Neben der therapeutischen Ausbildung prägt mich auch meine eigene langjährige Erfahrung im Leistungssport. Über viele Jahre hinweg habe ich selbst intensiv Sport betrieben und nehme auch heute noch regelmäßig an Marathon- und Ultraläufen teil. Diese persönliche Praxis eröffnet mir einen zusätzlichen Blick auf Belastung, Regeneration, Anpassungsfähigkeit und die Bedingungen, unter denen der Körper langfristig leistungsfähig und gesund bleibt.

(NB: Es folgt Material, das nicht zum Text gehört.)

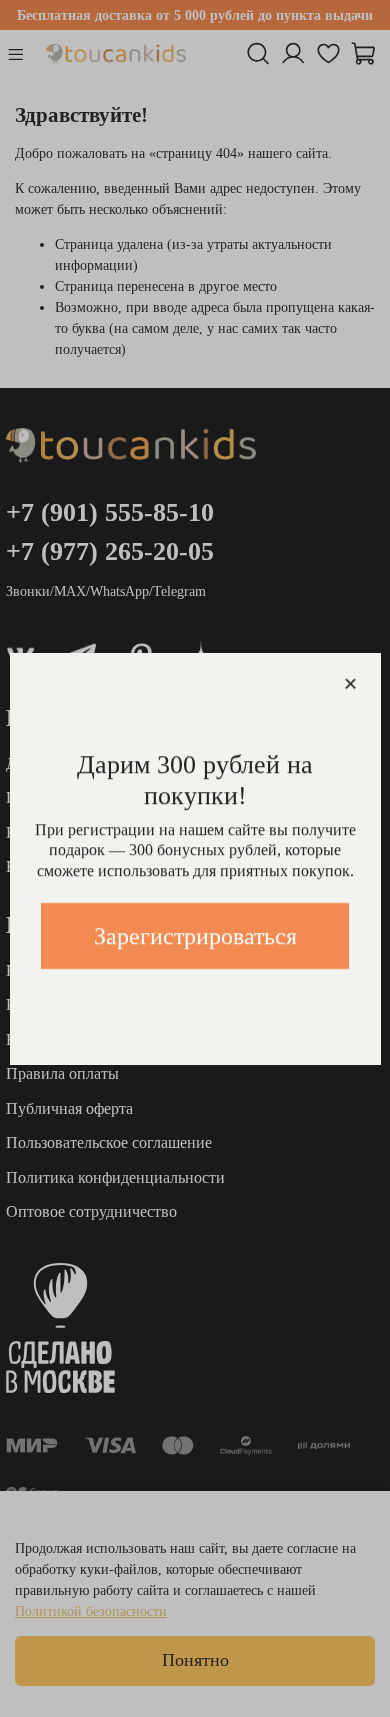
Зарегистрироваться (195, 936)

Bewegung und innere Ausrichtung
Bewegung ist für mich nicht nur ein therapeutisches Werkzeug, sondern auch ein persönlicher Übungsweg. Neben der therapeutischen Anwendung praktiziere ich das tibetische Heilyoga (Lu Jong) auch selbst regelmäßig und eingebettet in seinen spirituellen Hintergrund.
Diese persönliche Praxis dient mir nicht als Methode für die Behandlung, sondern als Quelle von Achtsamkeit, Präsenz und innerer Ausrichtung. Sie prägt meine Haltung als Therapeut und beeinflusst, wie ich Menschen begegne, wahrnehme und begleite.

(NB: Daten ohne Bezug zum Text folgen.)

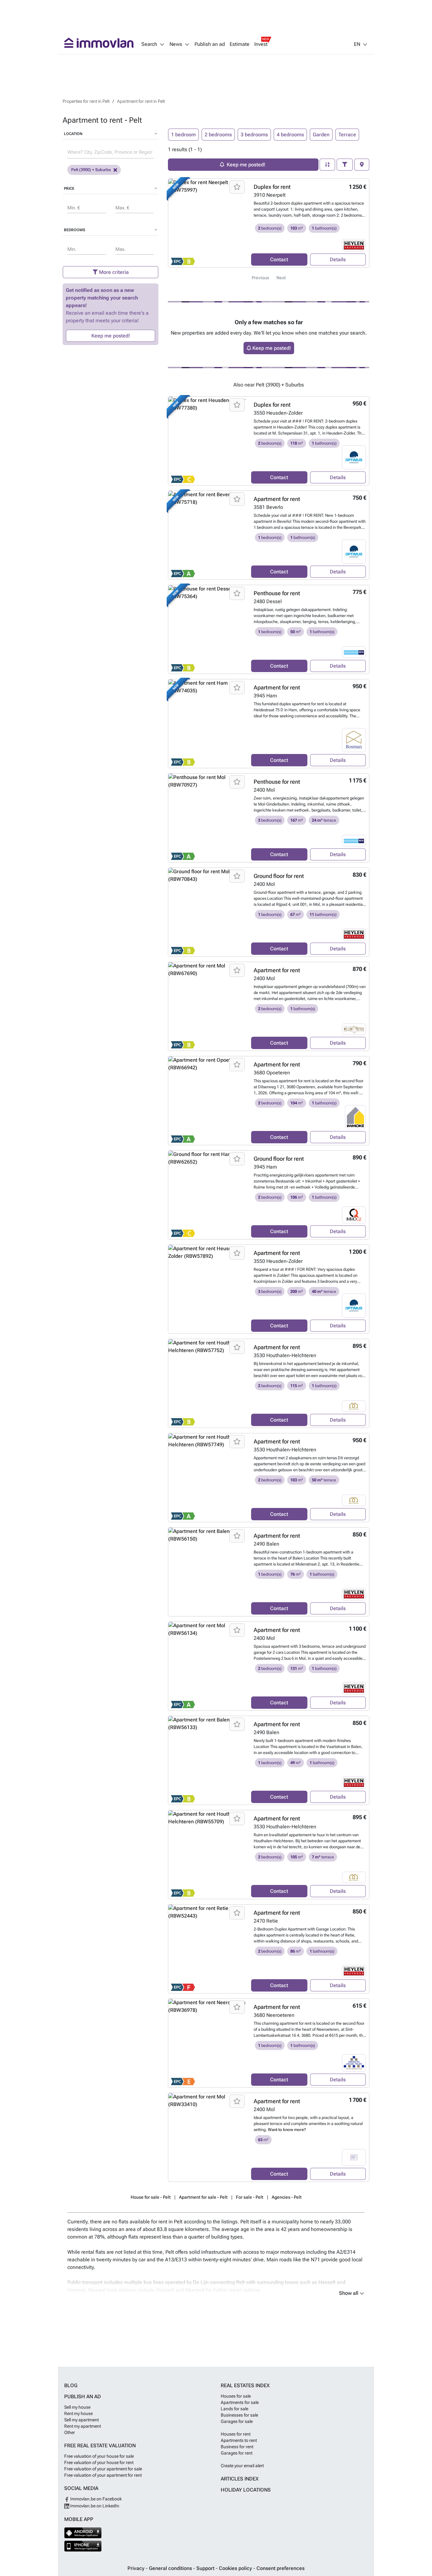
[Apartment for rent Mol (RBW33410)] (207, 2137)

In der praktischen Arbeit mit Patienten steht jedoch stets der funktionelle und therapeutische Aspekt im Vordergrund. Spirituelle Inhalte sind kein Bestandteil der Behandlung, sondern bilden den inneren Rahmen meiner eigenen Arbeit.
Meine Haltung
Therapie verstehe ich als begleitenden Prozess. In den gemeinsamen Sitzungen kann ich Impulse setzen, Orientierung geben und Veränderungsprozesse anstoßen. Der größere Teil dieses Weges findet jedoch im Alltag des Patienten statt.
Zwischen den Behandlungen liegt die Verantwortung für Veränderung beim Einzelnen selbst. Wahrnehmung, Bewegung und der Umgang mit dem eigenen Körper wirken nicht nur während der Sitzung, sondern vor allem in der Zeit dazwischen.
Meine Aufgabe sehe ich darin, Menschen dabei zu unterstützen, ihren Körper besser zu verstehen und eigene Strategien zu entwickeln. Voraussetzung dafür ist die Bereitschaft, sich auch außerhalb der Behandlung mit sich selbst auseinanderzusetzen und Veränderung aktiv mitzugestalten.